Download or read book Language in South Asia written by Braj B. Kachru and published by Cambridge University Press. This book was released on 2008-03-27 with total page 640 pages. Available in PDF, EPUB and Kindle. Book excerpt: South Asia is a rich and fascinating linguistic area, its many hundreds of languages from four major language families representing the distinctions of caste, class, profession, religion, and region. This comprehensive new volume presents an overview of the language situation in this vast subcontinent in a linguistic, historical and sociolinguistic context. An invaluable resource, it comprises authoritative contributions from leading international scholars within the fields of South Asian language and linguistics, historical linguistics, cultural studies and area studies.
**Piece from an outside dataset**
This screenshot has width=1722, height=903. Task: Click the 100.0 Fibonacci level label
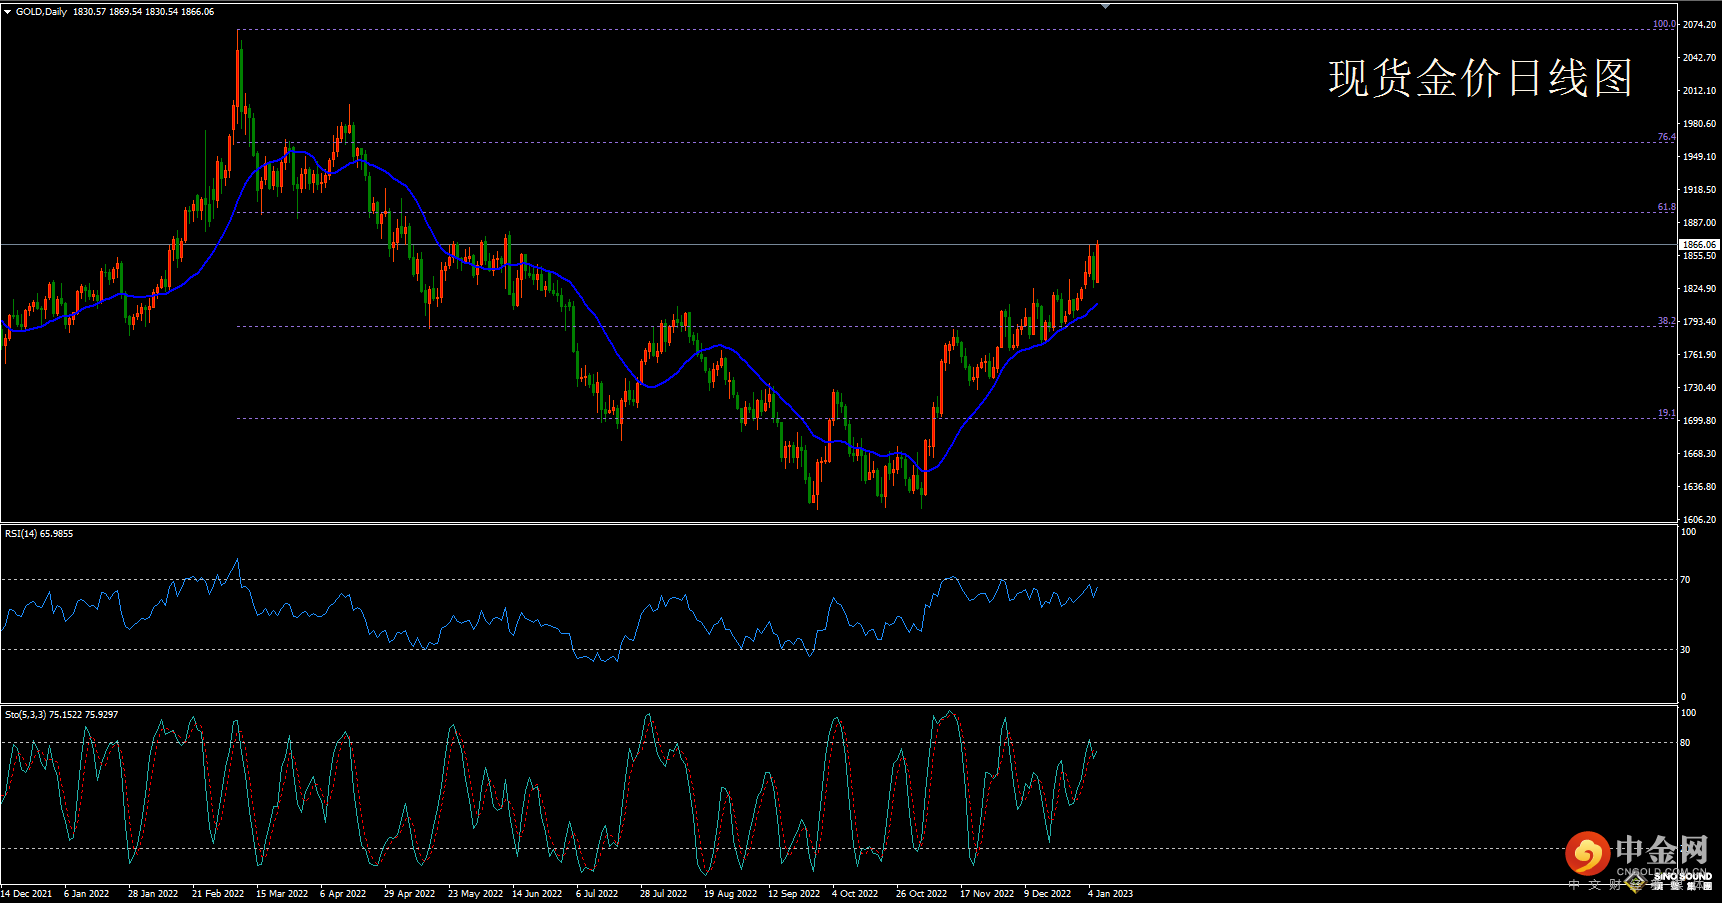click(x=1663, y=24)
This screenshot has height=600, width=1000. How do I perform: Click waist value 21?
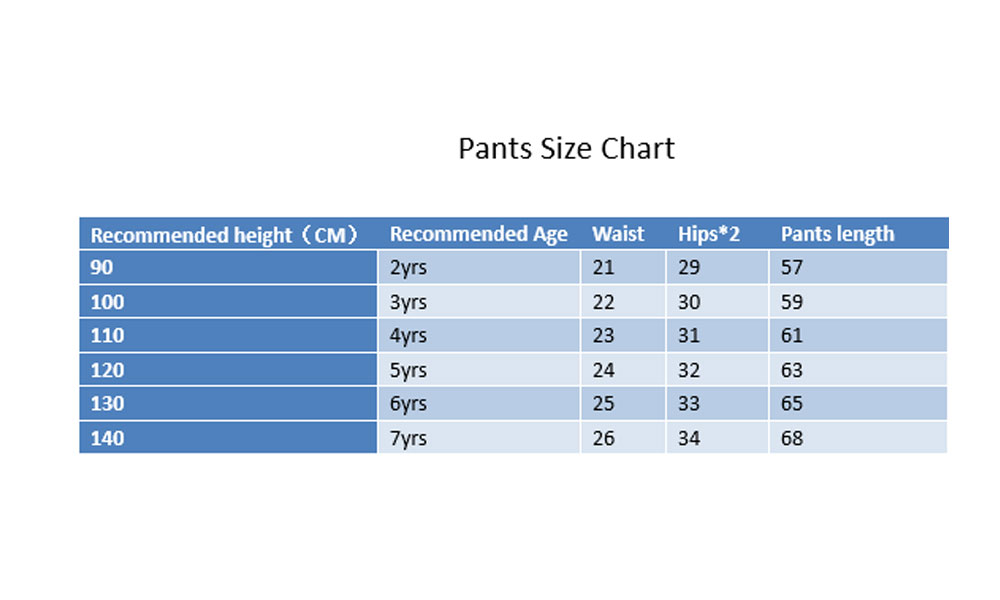click(603, 268)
Topics covered include the ongoing linguistic processes, controversies, and implications of language modernization; the functions of South Asian languages within the legal system, media, cinema, and religion; language conflicts and politics, and Sanskrit and its long traditions of study and teaching. Language in South Asia is an accessible interdisciplinary book for students and scholars in sociolinguistics, multilingualism, language planning and South Asian studies.
Download or read book Theoretical Perspectives on Word Order in South Asian Languages written by Miriam Butt and published by Center for the Study of Language (CSLI). This book was released on 1994 with total page 294 pages. Available in PDF, EPUB and Kindle. Book excerpt: A collection of papers on word order variation in the languages of South Asia.